==== Available records ====
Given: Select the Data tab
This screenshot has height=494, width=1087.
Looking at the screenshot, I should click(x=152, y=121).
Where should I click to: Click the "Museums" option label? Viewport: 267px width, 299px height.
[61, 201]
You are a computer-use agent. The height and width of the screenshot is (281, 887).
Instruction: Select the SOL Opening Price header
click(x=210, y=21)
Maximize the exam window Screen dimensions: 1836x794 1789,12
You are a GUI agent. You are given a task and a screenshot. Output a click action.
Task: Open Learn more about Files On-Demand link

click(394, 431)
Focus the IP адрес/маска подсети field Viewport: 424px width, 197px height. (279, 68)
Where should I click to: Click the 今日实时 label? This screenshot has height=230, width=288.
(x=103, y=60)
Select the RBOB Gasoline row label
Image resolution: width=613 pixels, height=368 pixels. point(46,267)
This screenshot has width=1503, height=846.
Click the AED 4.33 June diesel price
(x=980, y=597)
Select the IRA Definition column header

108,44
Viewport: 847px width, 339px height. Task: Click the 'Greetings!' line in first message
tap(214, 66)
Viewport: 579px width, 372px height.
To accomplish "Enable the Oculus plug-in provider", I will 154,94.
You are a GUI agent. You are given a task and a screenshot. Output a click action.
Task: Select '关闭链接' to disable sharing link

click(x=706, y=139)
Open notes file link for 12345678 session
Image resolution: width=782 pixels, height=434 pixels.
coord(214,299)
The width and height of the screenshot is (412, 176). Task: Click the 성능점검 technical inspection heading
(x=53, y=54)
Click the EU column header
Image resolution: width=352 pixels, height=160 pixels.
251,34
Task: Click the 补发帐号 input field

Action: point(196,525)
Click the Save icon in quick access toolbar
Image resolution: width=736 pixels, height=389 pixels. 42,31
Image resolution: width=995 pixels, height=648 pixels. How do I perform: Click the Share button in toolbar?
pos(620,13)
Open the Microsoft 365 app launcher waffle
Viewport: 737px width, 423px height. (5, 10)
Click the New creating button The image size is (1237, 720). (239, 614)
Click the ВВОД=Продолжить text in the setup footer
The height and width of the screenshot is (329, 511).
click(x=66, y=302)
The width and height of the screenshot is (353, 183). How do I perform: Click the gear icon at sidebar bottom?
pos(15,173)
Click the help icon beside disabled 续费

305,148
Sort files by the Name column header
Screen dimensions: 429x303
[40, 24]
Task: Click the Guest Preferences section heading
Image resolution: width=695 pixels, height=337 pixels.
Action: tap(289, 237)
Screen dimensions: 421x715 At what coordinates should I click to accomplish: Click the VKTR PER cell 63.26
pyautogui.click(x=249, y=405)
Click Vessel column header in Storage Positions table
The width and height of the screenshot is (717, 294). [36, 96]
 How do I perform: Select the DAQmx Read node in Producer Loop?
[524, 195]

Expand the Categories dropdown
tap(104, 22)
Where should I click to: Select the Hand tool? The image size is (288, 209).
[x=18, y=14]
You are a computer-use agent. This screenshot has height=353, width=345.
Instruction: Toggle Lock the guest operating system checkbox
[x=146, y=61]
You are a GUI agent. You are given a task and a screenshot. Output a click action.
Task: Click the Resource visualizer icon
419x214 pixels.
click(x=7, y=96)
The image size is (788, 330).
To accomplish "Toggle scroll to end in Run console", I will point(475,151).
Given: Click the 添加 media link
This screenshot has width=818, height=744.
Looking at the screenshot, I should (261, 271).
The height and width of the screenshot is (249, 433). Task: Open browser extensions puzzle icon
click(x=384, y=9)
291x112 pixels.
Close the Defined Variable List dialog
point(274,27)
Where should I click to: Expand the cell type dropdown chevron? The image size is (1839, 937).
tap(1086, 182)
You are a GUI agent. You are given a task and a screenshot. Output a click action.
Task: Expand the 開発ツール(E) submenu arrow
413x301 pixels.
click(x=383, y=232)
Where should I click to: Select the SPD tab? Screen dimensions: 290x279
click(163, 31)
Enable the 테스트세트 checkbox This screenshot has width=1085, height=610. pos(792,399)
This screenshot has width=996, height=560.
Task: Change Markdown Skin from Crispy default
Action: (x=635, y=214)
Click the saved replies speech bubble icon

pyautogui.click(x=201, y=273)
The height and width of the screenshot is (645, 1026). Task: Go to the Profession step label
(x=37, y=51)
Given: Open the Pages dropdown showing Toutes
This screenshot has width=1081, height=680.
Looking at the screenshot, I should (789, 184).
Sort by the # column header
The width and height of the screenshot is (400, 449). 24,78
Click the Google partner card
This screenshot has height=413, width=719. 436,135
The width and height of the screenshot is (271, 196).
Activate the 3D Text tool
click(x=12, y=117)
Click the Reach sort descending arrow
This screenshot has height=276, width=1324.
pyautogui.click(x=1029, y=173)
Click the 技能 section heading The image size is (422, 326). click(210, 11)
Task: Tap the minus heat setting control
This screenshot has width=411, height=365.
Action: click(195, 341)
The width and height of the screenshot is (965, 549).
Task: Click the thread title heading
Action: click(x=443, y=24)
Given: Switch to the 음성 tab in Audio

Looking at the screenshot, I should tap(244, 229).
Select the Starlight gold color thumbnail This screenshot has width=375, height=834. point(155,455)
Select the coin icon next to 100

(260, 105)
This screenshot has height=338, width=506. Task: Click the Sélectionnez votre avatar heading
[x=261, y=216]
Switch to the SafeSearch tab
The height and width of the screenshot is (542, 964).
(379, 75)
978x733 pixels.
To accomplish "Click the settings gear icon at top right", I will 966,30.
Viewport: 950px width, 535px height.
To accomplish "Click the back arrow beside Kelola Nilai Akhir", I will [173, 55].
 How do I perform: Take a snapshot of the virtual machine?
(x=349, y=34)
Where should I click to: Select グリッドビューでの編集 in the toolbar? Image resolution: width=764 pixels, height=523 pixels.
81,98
====
Can you return every line of the material above word for word, from the first through the last?

■ Full response
Given: Select the Data tab
This screenshot has height=494, width=1087.
Looking at the screenshot, I should click(x=152, y=121).
Where should I click to: Click the "Museums" option label? Viewport: 267px width, 299px height.
[61, 201]
You are a computer-use agent. The height and width of the screenshot is (281, 887).
Instruction: Select the SOL Opening Price header
click(x=210, y=21)
Maximize the exam window Screen dimensions: 1836x794 1789,12
You are a GUI agent. You are given a task and a screenshot. Output a click action.
Task: Open Learn more about Files On-Demand link

click(394, 431)
Focus the IP адрес/маска подсети field Viewport: 424px width, 197px height. (279, 68)
Where should I click to: Click the 今日实时 label? This screenshot has height=230, width=288.
(x=103, y=60)
Select the RBOB Gasoline row label
Image resolution: width=613 pixels, height=368 pixels. point(46,267)
This screenshot has width=1503, height=846.
Click the AED 4.33 June diesel price
(x=980, y=597)
Select the IRA Definition column header

108,44
Viewport: 847px width, 339px height. Task: Click the 'Greetings!' line in first message
tap(214, 66)
Viewport: 579px width, 372px height.
To accomplish "Enable the Oculus plug-in provider", I will 154,94.
You are a GUI agent. You are given a task and a screenshot. Output a click action.
Task: Select '关闭链接' to disable sharing link

click(x=706, y=139)
Open notes file link for 12345678 session
Image resolution: width=782 pixels, height=434 pixels.
coord(214,299)
The width and height of the screenshot is (412, 176). Task: Click the 성능점검 technical inspection heading
(x=53, y=54)
Click the EU column header
Image resolution: width=352 pixels, height=160 pixels.
251,34
Task: Click the 补发帐号 input field

Action: point(196,525)
Click the Save icon in quick access toolbar
Image resolution: width=736 pixels, height=389 pixels. 42,31
Image resolution: width=995 pixels, height=648 pixels. How do I perform: Click the Share button in toolbar?
pos(620,13)
Open the Microsoft 365 app launcher waffle
Viewport: 737px width, 423px height. (5, 10)
Click the New creating button The image size is (1237, 720). (239, 614)
Click the ВВОД=Продолжить text in the setup footer
The height and width of the screenshot is (329, 511).
click(x=66, y=302)
The width and height of the screenshot is (353, 183). How do I perform: Click the gear icon at sidebar bottom?
pos(15,173)
Click the help icon beside disabled 续费

305,148
Sort files by the Name column header
Screen dimensions: 429x303
[40, 24]
Task: Click the Guest Preferences section heading
Image resolution: width=695 pixels, height=337 pixels.
Action: tap(289, 237)
Screen dimensions: 421x715 At what coordinates should I click to accomplish: Click the VKTR PER cell 63.26
pyautogui.click(x=249, y=405)
Click Vessel column header in Storage Positions table
The width and height of the screenshot is (717, 294). [36, 96]
 How do I perform: Select the DAQmx Read node in Producer Loop?
[524, 195]

Expand the Categories dropdown
tap(104, 22)
Where should I click to: Select the Hand tool? The image size is (288, 209).
[x=18, y=14]
You are a computer-use agent. This screenshot has height=353, width=345.
Instruction: Toggle Lock the guest operating system checkbox
[x=146, y=61]
You are a GUI agent. You are given a task and a screenshot. Output a click action.
Task: Click the Resource visualizer icon
419x214 pixels.
click(x=7, y=96)
The image size is (788, 330).
To accomplish "Toggle scroll to end in Run console", I will point(475,151).
Given: Click the 添加 media link
This screenshot has width=818, height=744.
Looking at the screenshot, I should (261, 271).
The height and width of the screenshot is (249, 433). Task: Open browser extensions puzzle icon
click(x=384, y=9)
291x112 pixels.
Close the Defined Variable List dialog
point(274,27)
Where should I click to: Expand the cell type dropdown chevron? The image size is (1839, 937).
tap(1086, 182)
You are a GUI agent. You are given a task and a screenshot. Output a click action.
Task: Expand the 開発ツール(E) submenu arrow
413x301 pixels.
click(x=383, y=232)
Where should I click to: Select the SPD tab? Screen dimensions: 290x279
click(163, 31)
Enable the 테스트세트 checkbox This screenshot has width=1085, height=610. pos(792,399)
This screenshot has width=996, height=560.
Task: Change Markdown Skin from Crispy default
Action: (x=635, y=214)
Click the saved replies speech bubble icon

pyautogui.click(x=201, y=273)
The height and width of the screenshot is (645, 1026). Task: Go to the Profession step label
(x=37, y=51)
Given: Open the Pages dropdown showing Toutes
This screenshot has width=1081, height=680.
Looking at the screenshot, I should (789, 184).
Sort by the # column header
The width and height of the screenshot is (400, 449). 24,78
Click the Google partner card
This screenshot has height=413, width=719. 436,135
The width and height of the screenshot is (271, 196).
Activate the 3D Text tool
click(x=12, y=117)
Click the Reach sort descending arrow
This screenshot has height=276, width=1324.
pyautogui.click(x=1029, y=173)
Click the 技能 section heading The image size is (422, 326). click(210, 11)
Task: Tap the minus heat setting control
This screenshot has width=411, height=365.
Action: click(195, 341)
The width and height of the screenshot is (965, 549).
Task: Click the thread title heading
Action: click(x=443, y=24)
Given: Switch to the 음성 tab in Audio

Looking at the screenshot, I should tap(244, 229).
Select the Starlight gold color thumbnail This screenshot has width=375, height=834. point(155,455)
Select the coin icon next to 100

(260, 105)
This screenshot has height=338, width=506. Task: Click the Sélectionnez votre avatar heading
[x=261, y=216]
Switch to the SafeSearch tab
The height and width of the screenshot is (542, 964).
(379, 75)
978x733 pixels.
To accomplish "Click the settings gear icon at top right", I will 966,30.
Viewport: 950px width, 535px height.
To accomplish "Click the back arrow beside Kelola Nilai Akhir", I will [173, 55].
 How do I perform: Take a snapshot of the virtual machine?
(x=349, y=34)
Where should I click to: Select グリッドビューでの編集 in the toolbar? Image resolution: width=764 pixels, height=523 pixels.
81,98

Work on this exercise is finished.